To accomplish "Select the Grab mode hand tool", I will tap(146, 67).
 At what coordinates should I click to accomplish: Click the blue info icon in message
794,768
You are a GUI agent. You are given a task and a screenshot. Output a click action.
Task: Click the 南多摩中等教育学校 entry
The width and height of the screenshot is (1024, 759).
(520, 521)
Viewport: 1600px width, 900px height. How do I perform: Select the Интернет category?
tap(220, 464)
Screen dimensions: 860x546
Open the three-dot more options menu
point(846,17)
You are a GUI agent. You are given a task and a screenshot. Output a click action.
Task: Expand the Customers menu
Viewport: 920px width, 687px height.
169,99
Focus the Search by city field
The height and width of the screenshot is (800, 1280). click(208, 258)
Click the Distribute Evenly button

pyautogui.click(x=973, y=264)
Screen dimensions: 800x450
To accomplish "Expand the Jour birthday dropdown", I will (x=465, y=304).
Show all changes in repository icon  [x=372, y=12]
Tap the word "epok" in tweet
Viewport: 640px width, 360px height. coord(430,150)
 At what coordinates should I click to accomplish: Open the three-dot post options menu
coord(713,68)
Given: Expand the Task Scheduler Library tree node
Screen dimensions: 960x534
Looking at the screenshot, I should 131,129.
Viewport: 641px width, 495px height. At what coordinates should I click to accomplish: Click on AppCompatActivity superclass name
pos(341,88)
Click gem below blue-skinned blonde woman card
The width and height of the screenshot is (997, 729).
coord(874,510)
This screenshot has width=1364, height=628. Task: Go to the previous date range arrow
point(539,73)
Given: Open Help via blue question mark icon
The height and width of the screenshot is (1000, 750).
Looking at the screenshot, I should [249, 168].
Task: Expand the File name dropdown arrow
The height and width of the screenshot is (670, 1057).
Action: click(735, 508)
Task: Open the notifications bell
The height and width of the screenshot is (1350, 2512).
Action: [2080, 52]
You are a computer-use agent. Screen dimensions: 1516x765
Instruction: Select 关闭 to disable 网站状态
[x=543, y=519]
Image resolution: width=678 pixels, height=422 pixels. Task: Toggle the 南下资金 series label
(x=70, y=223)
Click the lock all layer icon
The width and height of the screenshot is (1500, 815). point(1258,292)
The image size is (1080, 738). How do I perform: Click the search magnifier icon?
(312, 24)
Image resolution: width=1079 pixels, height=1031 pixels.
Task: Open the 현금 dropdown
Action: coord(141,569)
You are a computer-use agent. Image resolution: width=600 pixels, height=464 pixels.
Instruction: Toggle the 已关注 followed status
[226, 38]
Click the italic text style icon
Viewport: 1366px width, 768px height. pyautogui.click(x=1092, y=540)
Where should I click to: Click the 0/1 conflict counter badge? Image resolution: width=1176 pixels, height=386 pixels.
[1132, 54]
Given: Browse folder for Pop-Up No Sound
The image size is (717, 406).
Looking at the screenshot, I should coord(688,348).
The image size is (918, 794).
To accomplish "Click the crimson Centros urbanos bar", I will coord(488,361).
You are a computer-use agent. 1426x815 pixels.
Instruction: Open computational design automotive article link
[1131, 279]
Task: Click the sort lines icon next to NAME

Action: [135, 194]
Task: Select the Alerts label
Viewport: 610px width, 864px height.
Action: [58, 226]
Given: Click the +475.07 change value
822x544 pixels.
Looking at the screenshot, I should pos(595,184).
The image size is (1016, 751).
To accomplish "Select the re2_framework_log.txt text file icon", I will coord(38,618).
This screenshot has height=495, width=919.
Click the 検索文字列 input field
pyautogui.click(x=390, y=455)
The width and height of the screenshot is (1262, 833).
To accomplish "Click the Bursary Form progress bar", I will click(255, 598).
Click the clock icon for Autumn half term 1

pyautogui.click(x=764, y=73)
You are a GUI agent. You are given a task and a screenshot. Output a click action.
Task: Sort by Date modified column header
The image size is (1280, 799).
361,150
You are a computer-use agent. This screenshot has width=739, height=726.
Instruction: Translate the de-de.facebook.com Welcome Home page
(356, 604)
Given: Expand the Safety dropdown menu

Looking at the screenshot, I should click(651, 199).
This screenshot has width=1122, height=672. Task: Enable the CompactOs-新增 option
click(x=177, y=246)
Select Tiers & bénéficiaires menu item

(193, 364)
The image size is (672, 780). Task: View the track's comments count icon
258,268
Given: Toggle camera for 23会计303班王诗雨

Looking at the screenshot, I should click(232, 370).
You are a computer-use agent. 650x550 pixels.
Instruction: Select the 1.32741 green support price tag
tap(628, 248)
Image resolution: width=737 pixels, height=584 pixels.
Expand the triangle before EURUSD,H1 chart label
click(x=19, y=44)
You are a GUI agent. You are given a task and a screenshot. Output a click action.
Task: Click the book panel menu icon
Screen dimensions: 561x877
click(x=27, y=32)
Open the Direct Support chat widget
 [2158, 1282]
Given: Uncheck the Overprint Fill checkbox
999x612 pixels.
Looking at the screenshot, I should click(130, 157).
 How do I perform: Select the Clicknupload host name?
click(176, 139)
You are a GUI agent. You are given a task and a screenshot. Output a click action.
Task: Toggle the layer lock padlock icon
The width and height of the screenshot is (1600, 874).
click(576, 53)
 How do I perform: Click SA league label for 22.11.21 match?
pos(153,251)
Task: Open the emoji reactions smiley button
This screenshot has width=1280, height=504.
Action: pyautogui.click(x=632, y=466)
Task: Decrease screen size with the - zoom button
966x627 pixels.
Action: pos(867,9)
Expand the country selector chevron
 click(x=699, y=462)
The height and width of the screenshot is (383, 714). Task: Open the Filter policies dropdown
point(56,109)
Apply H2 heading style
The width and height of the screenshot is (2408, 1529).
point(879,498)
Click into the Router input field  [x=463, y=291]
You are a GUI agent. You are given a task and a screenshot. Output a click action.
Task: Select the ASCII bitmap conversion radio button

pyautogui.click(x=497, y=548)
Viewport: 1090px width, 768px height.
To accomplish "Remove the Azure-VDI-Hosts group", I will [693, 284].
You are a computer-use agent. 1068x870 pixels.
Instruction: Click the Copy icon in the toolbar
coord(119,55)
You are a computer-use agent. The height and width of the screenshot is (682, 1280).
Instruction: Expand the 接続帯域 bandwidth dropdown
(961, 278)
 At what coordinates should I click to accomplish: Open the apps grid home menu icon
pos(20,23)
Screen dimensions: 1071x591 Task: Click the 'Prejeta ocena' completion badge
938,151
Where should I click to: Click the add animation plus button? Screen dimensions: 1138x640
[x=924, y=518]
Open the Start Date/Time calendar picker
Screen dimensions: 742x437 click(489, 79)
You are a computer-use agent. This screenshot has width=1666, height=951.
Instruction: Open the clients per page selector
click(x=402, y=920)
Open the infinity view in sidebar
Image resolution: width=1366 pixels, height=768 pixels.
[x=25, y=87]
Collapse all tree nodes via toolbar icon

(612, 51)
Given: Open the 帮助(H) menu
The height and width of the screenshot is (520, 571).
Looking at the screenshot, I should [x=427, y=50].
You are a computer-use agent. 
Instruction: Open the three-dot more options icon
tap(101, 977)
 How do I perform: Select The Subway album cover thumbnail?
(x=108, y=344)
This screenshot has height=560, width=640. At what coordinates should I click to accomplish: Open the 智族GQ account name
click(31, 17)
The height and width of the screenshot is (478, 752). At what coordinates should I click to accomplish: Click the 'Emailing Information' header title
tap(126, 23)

• • •

**Exercise directions:** Give back, unchanged, the run of lines in the listing above that begins at the line containing "The height and width of the screenshot is (1000, 750)." and ends at the line containing "You are a computer-use agent. Image", both included.

**Solved problem:**
The height and width of the screenshot is (1000, 750).
Looking at the screenshot, I should [249, 168].
Task: Expand the File name dropdown arrow
The height and width of the screenshot is (670, 1057).
Action: click(735, 508)
Task: Open the notifications bell
The height and width of the screenshot is (1350, 2512).
Action: [2080, 52]
You are a computer-use agent. Screen dimensions: 1516x765
Instruction: Select 关闭 to disable 网站状态
[x=543, y=519]
Image resolution: width=678 pixels, height=422 pixels. Task: Toggle the 南下资金 series label
(x=70, y=223)
Click the lock all layer icon
The width and height of the screenshot is (1500, 815). point(1258,292)
The image size is (1080, 738). How do I perform: Click the search magnifier icon?
(312, 24)
Image resolution: width=1079 pixels, height=1031 pixels.
Task: Open the 현금 dropdown
Action: coord(141,569)
You are a computer-use agent. Image resolution: width=600 pixels, height=464 pixels.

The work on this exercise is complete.